Lo afferma il think tank italiano per il clima Ecco in un’analisi pubblicata a poche ore dal viaggio della presidente del Consiglio Giorgia Meloni in Algeria in cui spiega come l’Italia possa rafforzare la propria sicurezza energetica e sostituire rapidamente le forniture di gas mancanti, nel pieno di una nuova fase di forte instabilità dei mercati energetici.
“Ricorrere a investimenti in nuove infrastrutture e nuovi giacimenti gas non è necessario”, osserva Ecco, che esclude anche la ricerca di nuovi fornitori. “L’Italia potrebbe sostituire in modo strutturale l’equivalente di oltre l’85% delle importazioni di gas dal Qatar in dodici mesi su tre fronti: rinnovabili, efficienza energetica ed elettrificazione dei consumi”.
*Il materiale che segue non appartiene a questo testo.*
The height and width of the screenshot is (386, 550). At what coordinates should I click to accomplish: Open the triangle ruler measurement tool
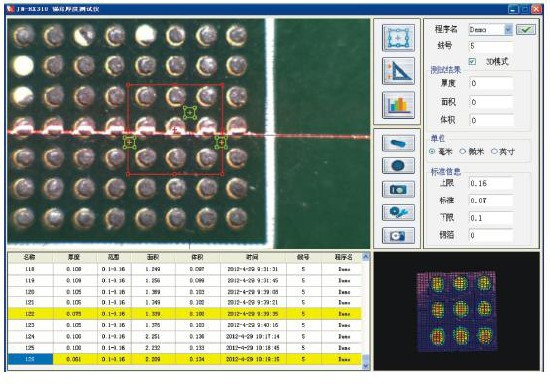(398, 72)
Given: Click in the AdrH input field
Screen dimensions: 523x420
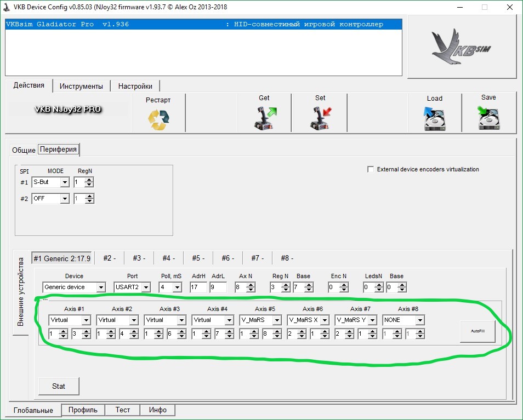Looking at the screenshot, I should click(x=197, y=287).
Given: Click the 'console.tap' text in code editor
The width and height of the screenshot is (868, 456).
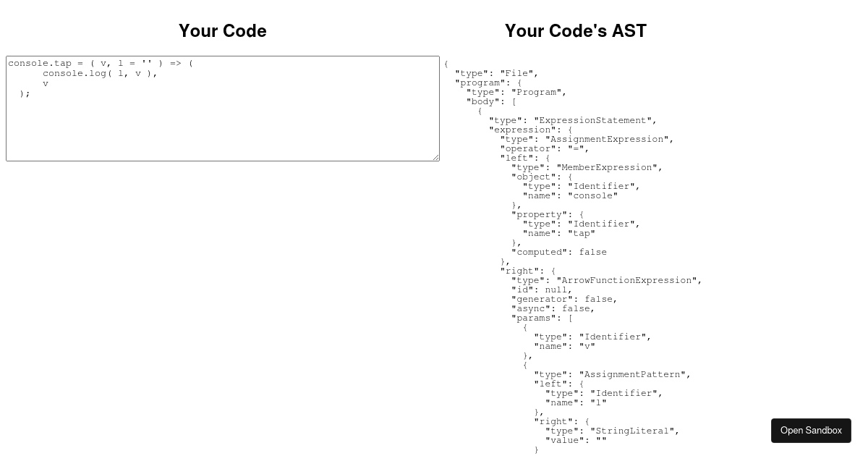Looking at the screenshot, I should (x=40, y=63).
Nell’immediato, spiega l’analisi di Ecco, “è fondamentale preservare le attuali riserve di stoccaggio di gas (in Italia al 44% rispetto al 29% della media europea) attraverso un piano di risparmio sistematico, supportato da una campagna di sensibilizzazione, per non dover sostenere costi di riempimento proibitivi per riportare i volumi alla soglia di sicurezza dell’80-90% necessaria per il prossimo inverno”.
Nel dettaglio, per le rinnovabili, l’installazione di 10 gigawatt (Gw) all’anno di nuova capacità, come previsto dal Piano nazionale integrato per l’energia e il clima (Pniec), ridurrebbe il consumo di gas di 2,5 miliardi di metri cubi, pari al 40% delle importazioni dal Qatar. L’efficienza energetica con interventi nei settori residenziale, terziario e industriale, in linea con il Pniec, potrebbero ridurre la domanda di gas di circa 0,8 miliardi di metri cubi all’anno, equivalenti al 12,5% delle importazioni qatarine; elettrificazione dei consumi termici nei settori civile e industriale potrebbe generare un risparmio di circa 0,65 miliardi di metri cubi di gas (370 milioni nel residenziale e 280 milioni nell’industria a bassa e media temperatura).
Per Ecco, la scelta più efficace per ridurre i prezzi del gas e l’esposizione alla volatilità dei mercati fossili è “abbattere strutturalmente la domanda, anziché aumentare la dipendenza da forniture esterne, soprattutto da paesi caratterizzati da instabilità o fragilità politica. Inoltre, la sottoscrizione di nuovi accordi di approvvigionamento con paesi come l’Algeria dovrebbe essere più trasparente per capire i costi reali per consumatori e imprese e non dovrebbe incentivare nuova produzione di gas”.